Political meddling in transit is a fine Toronto tradition. A Liberal cabinet minister’s intervention to get a new GO Transit station for his riding is a classic of the type.
According to an article in the Toronto Star by reporter Ben Spurr on Monday, Ontario’s Transportation Ministry pressured Metrolinx, the provincial transit agency, to approve the Kirby GO station, which just happens to be in Transportation Minister Steven Del Duca’s Vaughan constituency. The ministry also pushed for a Scarborough station, Lawrence East, that is part of the SmartTrack transit line championed by Toronto Mayor John Tory.
An analysis for Metrolinx originally said that authorities should not consider building the two stations for at least 10 years. Adding them would increase travel times on the GO lines by forcing trains to stop more often, it concluded, so fewer people would use the GO service. In other words, the facts simply did not justify the stations.
The Metrolinx board ended up approving them anyway, in June, 2016. Documents obtained by the Star through the freedom-of-information process help explain why. The head of Metrolinx at the time, Bruce McCuaig, said Mr. Del Duca seemed “disappointed” that Kirby was not on the list of favoured new stations. After much to-ing and fro-ing at the transit agency, Mr. McCuaig added the two dubious stations to the list. Mr. Del Duca duly announced they would be built, along with 10 others.
Metrolinx insists nothing untoward happened here – nothing at all. Deciding which stations to build “is a collaborative process that requires many inputs, including from public servants and elected officials, which must be blended together in final judgments.” In the case of Kirby, “municipal officials, community stakeholders and Minister Del Duca collectively made the case that Kirby be included among the new stations to be approved.” So, you see, the minister in charge of transportation for the province is just one voice among many.
If you believe that, then there is some lovely wetland property in Florida you might want to buy. Assuming the Star’s report is correct – and the great clouds of fog emitted by Metrolinx and Mr. Del Duca in response do nothing to contradict it – then it would seem Metrolinx changed its mind under political pressure.
That is not how things should work. Metrolinx is supposed to make decisions based on the facts, not the whim of a minister. Where transit lines and stations go should depend on how many people might use them, not how many votes a politician might win by announcing them.

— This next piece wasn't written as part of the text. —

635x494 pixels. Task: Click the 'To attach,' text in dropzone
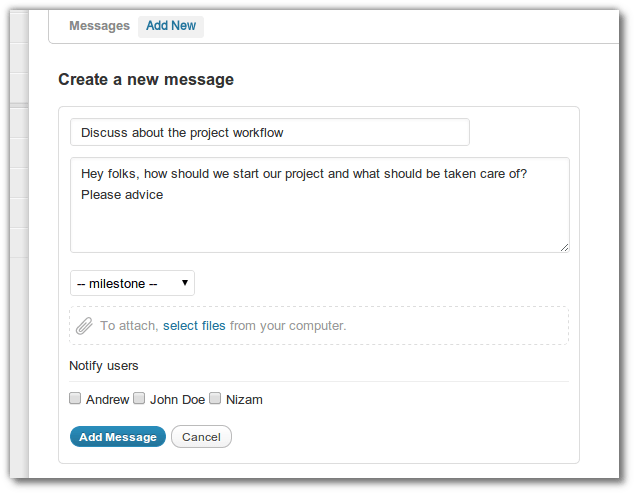[x=129, y=326]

The agency’s founding documents say its role is to “provide leadership” in the planning and development of a regional transportation system. Some leadership. The members of its board, a blue-chip group of leading Ontarians who are duty bound to scrutinize its decisions, should be hanging their heads today.
Building these political stations would cost tens of millions of dollars. If the original analysis is correct, then that will not just be a waste of public money; it will hamper the efficiency of the region’s commuter rail system, actually discouraging commuters from taking it. People don’t get on the train to take a milk run. They want fast service with the fewest possible stops on their way to work.
What makes this episode doubly discouraging is that it is so very typical. Again and again in Toronto, powerful politicians have intervened to make sure that favourite transit projects get built, whether the facts justify them or not. It really should end. Political leaders should set the broad goals of the transit system and round up the money to build it, then leave the details to the experts. A minister ought to know better than to use his muscle to favour a stop in his own backyard that might win him political advantage.
On Monday afternoon, Mr. Del Duca issued a statement on the Kirby affair. He defended his “long-standing support” for the station, saying that a surge of new residents coming to the area would justify building it. But then he seemed to throw the matter back to Metrolinx, telling the agency it shouldn’t sign any contract to build the station until the staff and board were satisfied it was justified by local land use, the shape of the growing rail network and other factors. “If the aforementioned information is not adequate, then I would recommend that the proposed Kirby GO station be deferred to the next round of consideration at a future date.”
It was the right thing to do, but it shouldn’t have taken an investigation by an enterprising reporter to make him see the wisdom of standing back.